Chatroom review

:. Director: Hideo Nakata
:. Starring: Aaron Johnson, Imogen Poots
:. Running Time: 1:37
:. Year: 2010
:. Country: UK




Help! The Web is Evil! If you do not control your children's Internet usage, if you do not cultivate a loving mode of communication with them, if you let them find an outlet in the virtual world, watch out, poor exceeded parents, the drama is just a click away. Such is the message of Chatroom, Hideo Nakata's new film. Thinking he has found an original concept that would allow him to showcase his prowess as a director, the director of Ringu adapts to the screen a play destined for a teen audience, and embarks completely into the realm of caricature without ever ridding himself of it.

How can an Internet chat room be represented unto the screen? Nakata did not need to look very far. By literally translating the word chat room. By placing these virtual encounters into rooms (aided by surreal corridors) to the image of the alleged personality of the user having created it. To make it quite clear that it is a virtual world, it was enough for him to saturate the colors by opposing them to a representation of the real world bathed in gray light. A bit easy, and so very obvious. This device is repeated throughout the film without ever being renewed, while focusing completely on a scenario from which salvation does not derive. The film, indeed, serves us a catalog of all the neuroses of adolescence that could explain the inclination to suicide or murder.

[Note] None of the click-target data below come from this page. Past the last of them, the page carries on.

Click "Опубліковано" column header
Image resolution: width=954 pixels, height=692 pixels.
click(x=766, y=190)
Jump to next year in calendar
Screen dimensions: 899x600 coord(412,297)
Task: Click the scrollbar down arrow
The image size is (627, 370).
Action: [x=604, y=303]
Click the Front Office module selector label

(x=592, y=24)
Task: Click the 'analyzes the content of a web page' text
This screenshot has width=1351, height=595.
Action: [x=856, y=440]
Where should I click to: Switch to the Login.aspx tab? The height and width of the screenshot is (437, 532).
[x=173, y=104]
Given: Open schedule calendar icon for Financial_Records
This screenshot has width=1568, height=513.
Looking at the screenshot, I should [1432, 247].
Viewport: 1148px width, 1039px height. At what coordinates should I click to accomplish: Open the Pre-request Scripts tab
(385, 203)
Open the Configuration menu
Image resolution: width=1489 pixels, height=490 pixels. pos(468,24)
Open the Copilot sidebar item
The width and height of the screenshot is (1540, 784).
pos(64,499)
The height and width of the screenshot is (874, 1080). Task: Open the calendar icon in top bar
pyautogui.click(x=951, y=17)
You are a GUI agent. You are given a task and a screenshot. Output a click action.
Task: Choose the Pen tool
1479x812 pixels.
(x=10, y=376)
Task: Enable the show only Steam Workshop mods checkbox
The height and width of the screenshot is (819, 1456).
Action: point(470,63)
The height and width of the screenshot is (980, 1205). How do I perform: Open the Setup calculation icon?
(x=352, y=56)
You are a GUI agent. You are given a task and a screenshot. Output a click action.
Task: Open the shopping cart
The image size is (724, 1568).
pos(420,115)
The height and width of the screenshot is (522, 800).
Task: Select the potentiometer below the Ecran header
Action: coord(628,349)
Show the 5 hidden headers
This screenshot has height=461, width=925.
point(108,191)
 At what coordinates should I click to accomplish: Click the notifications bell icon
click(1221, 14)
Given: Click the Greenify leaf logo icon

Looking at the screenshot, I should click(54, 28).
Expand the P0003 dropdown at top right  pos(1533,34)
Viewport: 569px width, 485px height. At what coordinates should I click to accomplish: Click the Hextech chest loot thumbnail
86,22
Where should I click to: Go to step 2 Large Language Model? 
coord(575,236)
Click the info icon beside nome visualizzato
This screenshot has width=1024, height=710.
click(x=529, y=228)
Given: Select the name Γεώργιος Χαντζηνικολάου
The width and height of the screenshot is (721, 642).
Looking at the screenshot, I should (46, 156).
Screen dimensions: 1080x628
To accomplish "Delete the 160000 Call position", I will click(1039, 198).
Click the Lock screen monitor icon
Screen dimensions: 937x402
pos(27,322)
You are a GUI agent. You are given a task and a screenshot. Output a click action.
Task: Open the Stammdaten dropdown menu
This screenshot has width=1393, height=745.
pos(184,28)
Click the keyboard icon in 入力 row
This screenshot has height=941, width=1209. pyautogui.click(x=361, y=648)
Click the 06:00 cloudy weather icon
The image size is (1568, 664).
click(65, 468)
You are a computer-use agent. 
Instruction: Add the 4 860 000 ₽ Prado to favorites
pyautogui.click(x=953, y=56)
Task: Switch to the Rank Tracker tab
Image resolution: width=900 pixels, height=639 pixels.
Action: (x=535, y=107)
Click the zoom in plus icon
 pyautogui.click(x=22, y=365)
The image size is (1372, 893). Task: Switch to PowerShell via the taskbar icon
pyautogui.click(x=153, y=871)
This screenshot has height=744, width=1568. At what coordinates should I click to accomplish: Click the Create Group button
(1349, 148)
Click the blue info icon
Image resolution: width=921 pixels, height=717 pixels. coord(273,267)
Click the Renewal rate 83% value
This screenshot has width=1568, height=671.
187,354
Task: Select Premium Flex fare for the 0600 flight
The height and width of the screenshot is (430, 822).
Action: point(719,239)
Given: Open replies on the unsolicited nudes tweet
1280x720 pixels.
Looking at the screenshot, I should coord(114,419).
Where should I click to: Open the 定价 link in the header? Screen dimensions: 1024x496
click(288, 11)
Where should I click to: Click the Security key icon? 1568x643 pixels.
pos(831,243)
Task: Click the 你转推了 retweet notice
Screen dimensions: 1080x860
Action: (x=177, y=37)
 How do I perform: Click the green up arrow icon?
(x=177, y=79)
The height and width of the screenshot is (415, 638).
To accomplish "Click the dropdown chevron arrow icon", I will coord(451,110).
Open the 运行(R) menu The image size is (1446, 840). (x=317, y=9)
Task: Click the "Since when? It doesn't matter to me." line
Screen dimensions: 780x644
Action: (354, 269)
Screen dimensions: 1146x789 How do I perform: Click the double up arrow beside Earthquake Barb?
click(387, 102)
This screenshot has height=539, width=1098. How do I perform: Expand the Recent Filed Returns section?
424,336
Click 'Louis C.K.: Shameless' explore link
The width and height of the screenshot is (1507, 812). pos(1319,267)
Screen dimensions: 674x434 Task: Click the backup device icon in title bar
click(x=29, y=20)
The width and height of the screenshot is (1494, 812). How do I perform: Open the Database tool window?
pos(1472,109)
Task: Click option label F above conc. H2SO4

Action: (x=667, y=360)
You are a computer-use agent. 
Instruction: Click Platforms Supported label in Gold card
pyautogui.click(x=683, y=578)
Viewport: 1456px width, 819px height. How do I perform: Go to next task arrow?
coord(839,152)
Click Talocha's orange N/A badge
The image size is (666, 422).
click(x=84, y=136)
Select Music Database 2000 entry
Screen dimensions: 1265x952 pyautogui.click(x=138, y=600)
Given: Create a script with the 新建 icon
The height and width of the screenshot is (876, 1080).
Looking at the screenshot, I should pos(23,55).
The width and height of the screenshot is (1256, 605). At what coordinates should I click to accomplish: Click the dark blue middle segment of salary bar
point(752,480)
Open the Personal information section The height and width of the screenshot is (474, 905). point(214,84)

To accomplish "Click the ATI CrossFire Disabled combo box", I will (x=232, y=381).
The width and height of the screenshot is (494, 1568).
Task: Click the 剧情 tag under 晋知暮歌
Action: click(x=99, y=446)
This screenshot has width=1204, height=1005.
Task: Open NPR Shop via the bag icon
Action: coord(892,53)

In trying to point to the dangers of online dating, which, under the protective cover of the computer screen, exacerbate feelings and sometimes even distorts them, the film falls into clichés and ridicule. A young bimbo dreaming of becoming a supermodel, the insecure and suicidal son of a famous novelist, a depressed orphan haunted by the memory of the day his father abandoned him at the zoo, a teen with pedophile tendencies, a girl victimized by a rigid education ... These are all examples of adolescence and its turpitudes. But treated with such coarseness it just becomes laughable. The film's discourse would like to be conclusive, and claims to draw a warning, hoping to capture attention by choosing the thriller genre. But we do not believe it for one second. Without a doubt this is also due to the catastrophic directing of actors: the slightest pains, neuroses, obsessions, fears do not escape over acting, which may work at the theater, but not on the big screen. Finally, the music directing the viewer to tremble on cue becomes the film's ultimate demise. In trying to direct a brochure on the dangers of the virtual world, Nakata "bugs" and makes his system crash.